Insbesondere konnten damit die physiologischen Veränderungen, etwa während der Anthocyaninbildung und Fruchtreifung, auf genetischer Ebene abgebildet werden. Die Rolle von Aktivator- und Repressorgenen wurde detailliert veranschaulicht, was zu einem vertieften Verständnis der Farbbildung und des antioxidativen Potenzials beiträgt. Durch die Nachsequenzierung von sieben weiteren tetraploiden Brombeer-Kulturen wurde darüber hinaus die genetische Variation innerhalb der Zuchtmaterialien erfasst. Diese Vielfalt spiegelt sich in Varianten von Thornlosigkeit, Fruchtungseigenschaften sowie Krankheitsanfälligkeiten wider. Besonders nennenswert ist, dass die Verwendung der neu entwickelten, tetraploiden Referenz als Bezugsskript die Erkennung von SNPs und anderen Sequenzpolymorphismen im Vergleich zu bisher verfügbaren diploiden Genomen deutlich optimierte.

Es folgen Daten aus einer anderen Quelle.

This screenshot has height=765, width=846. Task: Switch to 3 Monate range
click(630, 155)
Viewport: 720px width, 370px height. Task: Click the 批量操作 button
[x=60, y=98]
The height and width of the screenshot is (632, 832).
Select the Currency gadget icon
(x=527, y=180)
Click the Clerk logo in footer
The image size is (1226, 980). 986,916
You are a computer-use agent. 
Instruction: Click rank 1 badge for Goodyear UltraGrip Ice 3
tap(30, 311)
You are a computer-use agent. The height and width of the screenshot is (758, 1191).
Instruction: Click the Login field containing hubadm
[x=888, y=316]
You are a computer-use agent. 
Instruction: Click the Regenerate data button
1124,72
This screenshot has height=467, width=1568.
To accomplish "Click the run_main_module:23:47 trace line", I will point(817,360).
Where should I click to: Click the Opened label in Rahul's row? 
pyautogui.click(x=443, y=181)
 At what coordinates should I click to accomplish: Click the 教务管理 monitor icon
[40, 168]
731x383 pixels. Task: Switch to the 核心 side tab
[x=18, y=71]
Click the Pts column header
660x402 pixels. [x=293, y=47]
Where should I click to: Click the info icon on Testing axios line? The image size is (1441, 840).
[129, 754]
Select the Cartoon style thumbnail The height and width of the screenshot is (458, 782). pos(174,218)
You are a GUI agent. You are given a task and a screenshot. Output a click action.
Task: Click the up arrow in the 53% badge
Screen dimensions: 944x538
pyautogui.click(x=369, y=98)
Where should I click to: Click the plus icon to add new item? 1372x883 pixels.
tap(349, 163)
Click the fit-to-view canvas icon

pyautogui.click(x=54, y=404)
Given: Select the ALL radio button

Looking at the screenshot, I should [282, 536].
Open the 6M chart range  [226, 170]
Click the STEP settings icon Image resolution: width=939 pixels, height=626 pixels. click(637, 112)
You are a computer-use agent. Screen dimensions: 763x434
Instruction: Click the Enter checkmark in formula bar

Dieser Weltsensation vergleichbare Fortschritt bei der Brombeer-Genomarbeit kommt zu einem Zeitpunkt, an dem Pflanzenzüchter und Wissenschaftler den Einsatz genomischer Werkzeuge verstärkt vorantreiben. Das nun verfügbare Referenzgenom bildet das Fundament für moderne Ansätze der molekularen Züchtung, Marker-gestützten Selektion und Genom-Editierung. Durch das tiefere Verständnis der genetischen Architektur können neuartige, hochergiebige, robustere und anwenderfreundliche Brombeersorten entwickelt werden, die den Anforderungen von Konsumenten und Produzenten besser gerecht werden. Die hohe Qualität und Vollständigkeit der Assemblierung belegen die enormen Fortschritte im Bereich der Langzeitsequenzierungstechnologien und Bioinformatik. Für die Zukunft eröffnen sich vielversprechende Perspektiven, etwa bei der Entschlüsselung weiterer komplexer Traits, der Entdeckung von Subgenom-Wechselwirkungen und der Erforschung der Polyploidie-Dynamiken in Rubus-Arten.
Darüber hinaus trägt dieses Wissen dazu bei, die Evolution, Domestikation und Anpassung der Brombeere auf molekularer Ebene besser zu verstehen. Zusammenfassend markiert die chromosomale und haplotypaufgelöste Genomassemblierung der tetraploiden Brombeere einen Meilenstein für die Pflanzenforschung und Züchtungswissenschaft. Sie schließt eine bisherige Lücke hinsichtlich Genomdaten von polyploiden Brombeersorten und bietet eine solide Grundlage für die gezielte Verbesserung wichtiger Merkmale. Durch das Zusammenwirken von fortschrittlichen Sequenzier- und Analysemethoden sowie interdisziplinärer Forschung wird die Brombeere künftig noch mehr an Bedeutung als Modellpflanze und kommerziell relevante Kultur gewinnen, was den Genuss und die Vielfalt der Beerenfrüchte langfristig steigert.